Though the Department of Veterans Affairs has reported progress in the area of Persian Gulf War Syndrome, many remain baffled.
VA Secretary and Prince of Silence Eric Shinseki announced his department will address illnesses stemming from the Persian Gulf War.
Sort of.
In a long-awaited report, the VA’s Gulf War Veterans’ Illnesses Task Force recommended a number of benign measures leaving crucial questions unanswered. The plan barely targets the immediate needs of possibly more than 300,000 veterans.
For now, nine specific diseases have been highlighted, as reported the American Foreign Press Service: Campylobacter jejuni, Coxiella burnetii (Q fever), malaria, Mycobacterium tuberculosis, nontyphoidal Salmonella, Shigella, visceral leishmaniasis (kala-azar) and West Nile virus.
That’s it. Well, the VA also is going to do further research into Gulf War Syndrome and reach out to veterans, but there is little relief for the majority claiming maladies stemming from service in the “Save Kuwait” campaign.
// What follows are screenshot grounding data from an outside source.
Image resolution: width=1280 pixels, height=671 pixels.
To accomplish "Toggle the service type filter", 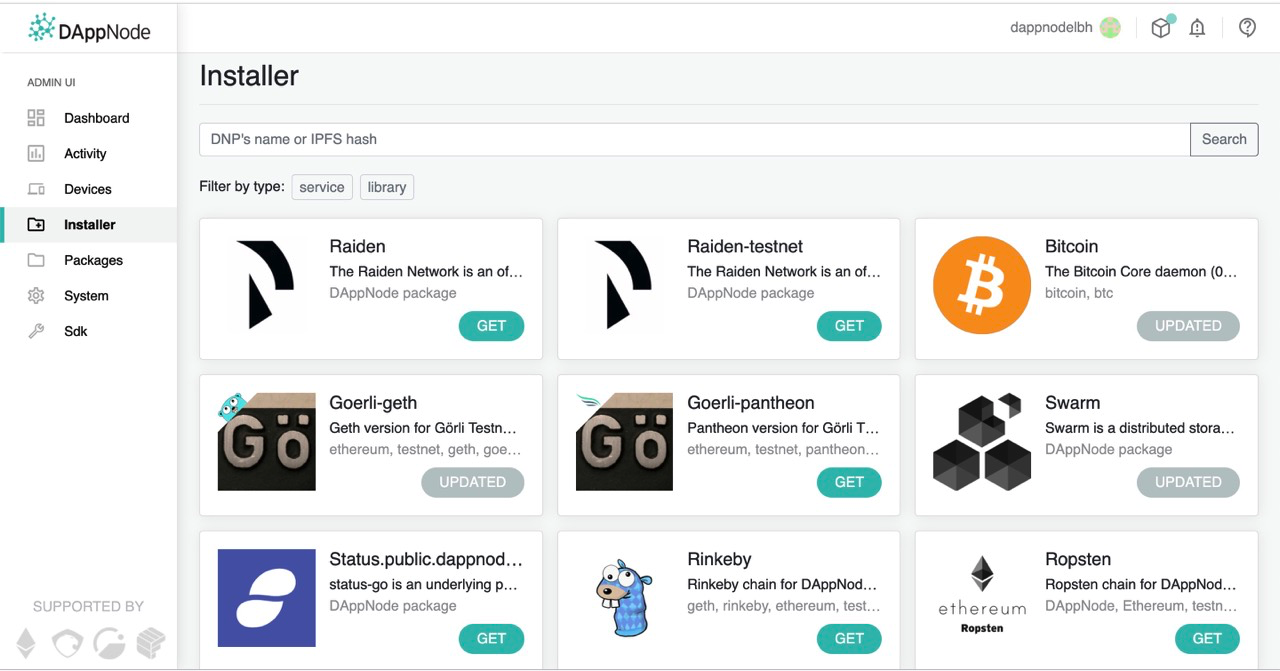I will (322, 187).
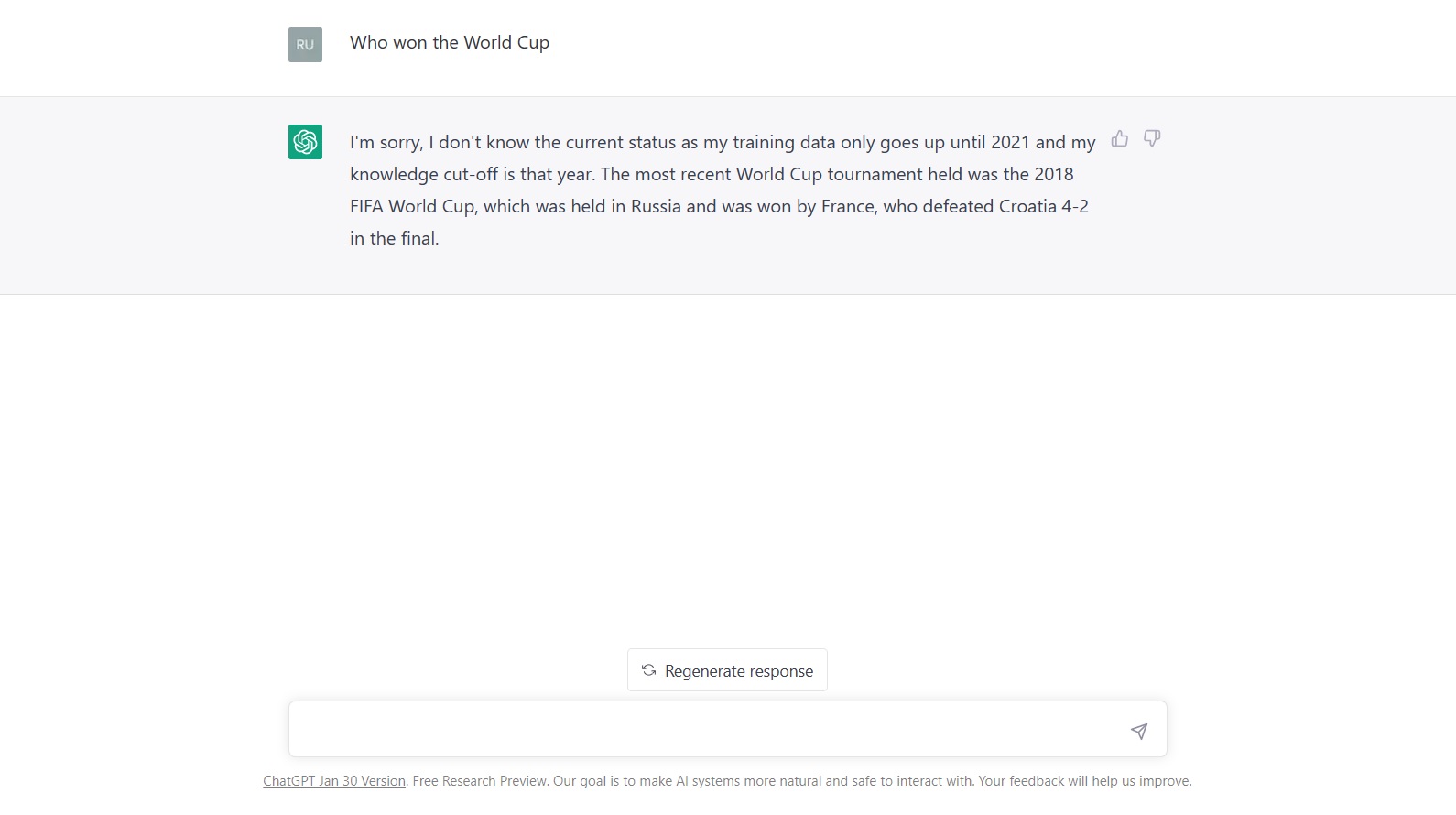Click "in the final." on the response's last line
Screen dimensions: 1456x815
pyautogui.click(x=395, y=239)
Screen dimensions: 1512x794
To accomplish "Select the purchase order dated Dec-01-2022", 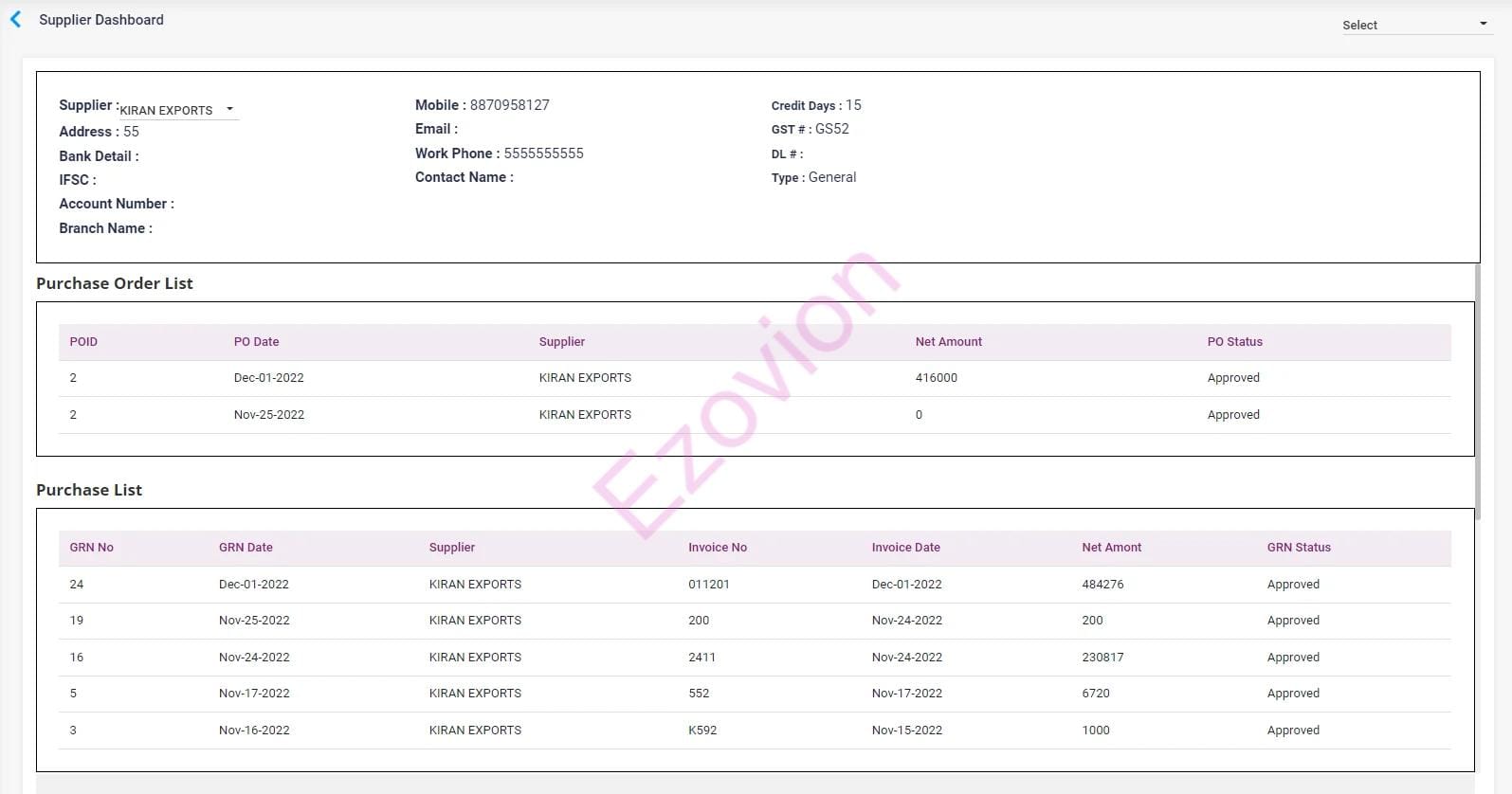I will tap(269, 378).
Our guess is a listed illness like life-threatening malaria would have been diagnosed quickly and pinpointed to its origin.
The chairman of the Gulf War Task Force is Shinseki’s chief of staff John R, Gingrich. Gingrich has been Shinseki’s trusted (and overprotective) gatekeeper for many years. Maybe not the best guy for what seems to be another bureaucratic exercise to nowhere. The task force failed to answer long-standing questions like, “Is there a problem?”
The VA needs to get Gulf War Syndrome into the disability bible, the Veterans Administration Schedule for Rating Disabilities, or VASRD, but that brings us back to the unanswered “Is there a problem and if so, what is it?”
It only took 40 years for the VA to determine its handling of illnesses stemming from exposure to the infamous Vietnam jungle defoliant Agent Orange.
Will Gulf War vets have to wait another 20 years?